You see, a year ago Roma and I spent days tracking her OregonTrail ancestors over flat, straight Nebraska highways and crooked, dusty Wyoming backroads---from the broad Platte River plain to the Continental Divide. We visited impressive interpretive centers and hiked along riverside trails---seeing first hand the challenges those pioneers travelers endured.
Though it was a satisfying and eventful journey, following the Oregon Trail to its Oregon terminus, at some point along the way I found myself dwelling on a wave of melancholy thoughts---October questions I had never seen anyone  address before. Those questions, and their sad answers, were a fact of pioneer life that guidebooks and documentary videos seem to ignore.

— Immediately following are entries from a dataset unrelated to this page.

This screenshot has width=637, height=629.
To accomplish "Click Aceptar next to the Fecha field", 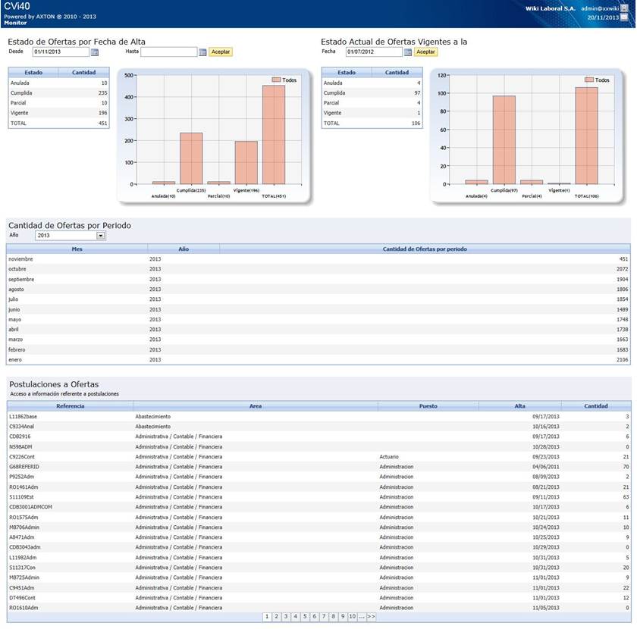I will tap(426, 52).
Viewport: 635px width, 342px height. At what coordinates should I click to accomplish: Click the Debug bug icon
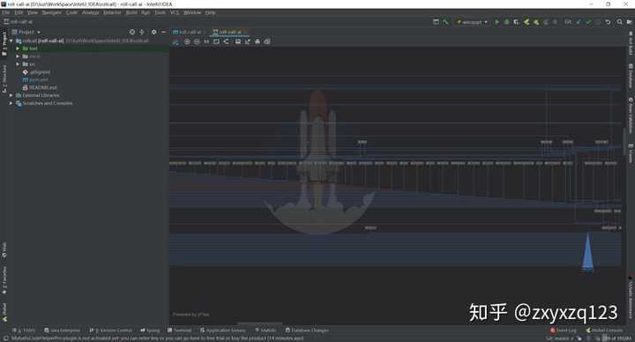click(x=506, y=22)
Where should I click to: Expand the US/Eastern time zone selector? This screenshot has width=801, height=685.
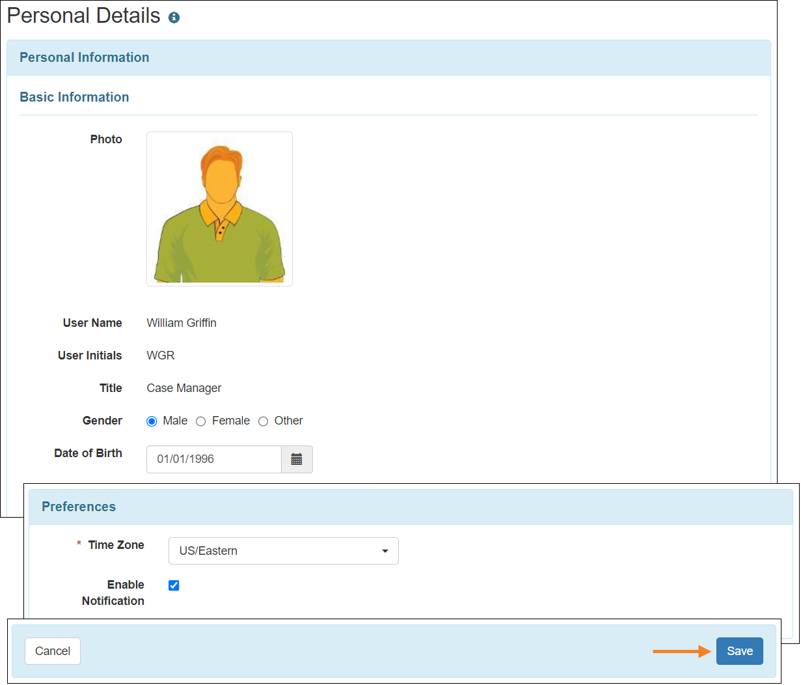(283, 550)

Think of it this way. For just about every Oregon Trail pioneer family that sold off most of what they owned to raise the hundreds of dollars their "Oregon dream" would cost, there were family and friends who remained behind---who gathered to say their good-byes as the hopeful travelers started off on their adventure. 

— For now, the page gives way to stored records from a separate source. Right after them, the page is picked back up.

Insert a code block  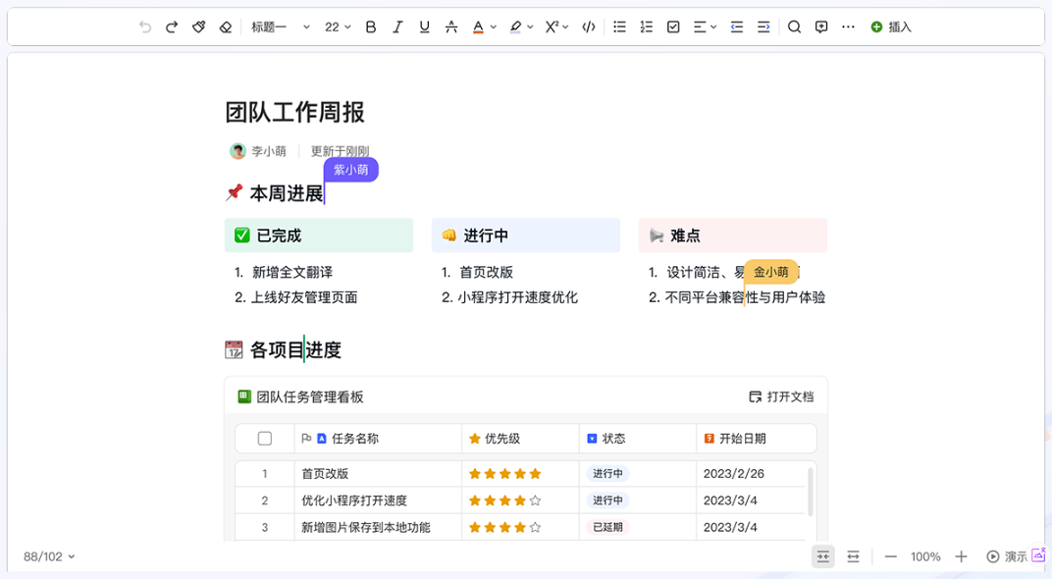point(588,27)
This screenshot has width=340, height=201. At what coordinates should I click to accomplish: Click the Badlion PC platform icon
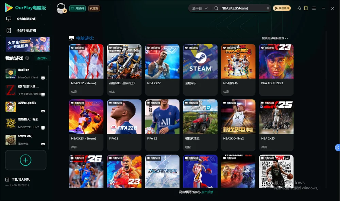click(43, 78)
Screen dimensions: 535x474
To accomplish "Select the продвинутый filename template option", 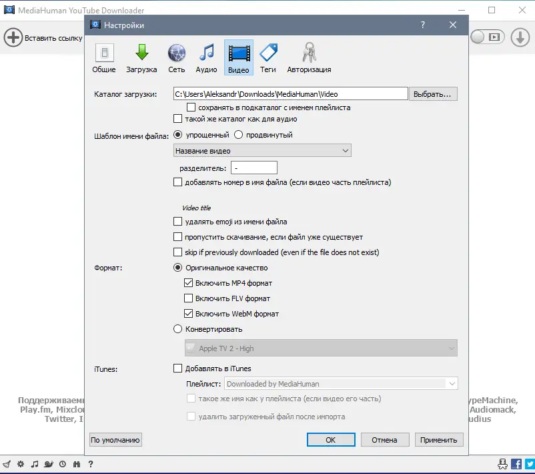I will 239,134.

There were times, of course, when the departing travelers left no one behind, when the family remained intact. One of Roma's ancestors joined a wagon train made up entirely of more than 300 members of their Baptist church. The congregation emigrated en masse. And surely there were times when parents and even grandparents, perhaps too old to be undertaking such a venture, joined the overland company simply to avoid being left behind. 
Still, more often than not, families were destined to be separated---some leaving, some staying behind. In those days of wagon train travel, when that happened those parties could expect to live the rest of their lives on opposite sides of the Continental Divide.
For some of those left behind that emigration separation was not an entirely new experience. Chance were, only a generation or two earlier they or their parents had made a similar break---a shorter journey over the Appalachians to the OhioValley and beyond. That too had been a time of separation, of leaving home for good.
For the Oregon Trail pioneers that parting, that leaving for the “Promised Land,” was framed by the all-too-likely reality that they and the family members who remained at home would never see each other again. The odds of parents, who stayed behind to tend a farmstead in mid-America, ever seeing the son, daughter, or siblings who had moved half a continent away to the far-off reaches of a mysterious place called Oregon, were slim indeed. 
Think about that for a moment. How would you deal with that sort of parting---watching a son or daughter, a brother or sister, ride off to a new life that in all likelihood would never again include you? From the moment they turned their back on you for the last time, your only contact would be in the form of long letters from far away. Your relationship would be sustained by fond memories and words on paper.
Consider for a moment that harsh and very permanent kind of parting. Take a moment to imagine that your son or daughter is standing in the doorway, suitcase in hand, preparing to leave---forever. How does one get their mind around that?
Yet, in the name of creating a more promising life, they were leaving their family and past behind. It was the only way. And for those who were left behind? The more I think about them, the more I realize that there were two very different sets of heros taking part in that migration drama. 
Of course those wagon-train pioneers, the ones who made the long trek, endured a hard and dangerous journey. Theirs was the stuff of legends---the story of brave men and women, many of whom did not live to see the promised land. Because of their efforts our country now stretches from sea to sea. In a very real sense it was their willingness to leave their families, friends, and the life they knew that made it possible. 
Still, in a way I had not expected to find, I realize that those wagon-train pioneers were not the only ones to pay the price of separation. In ways that make present-day family separation tame by comparison, our October predecessors paid a price few of us would be willing to pay.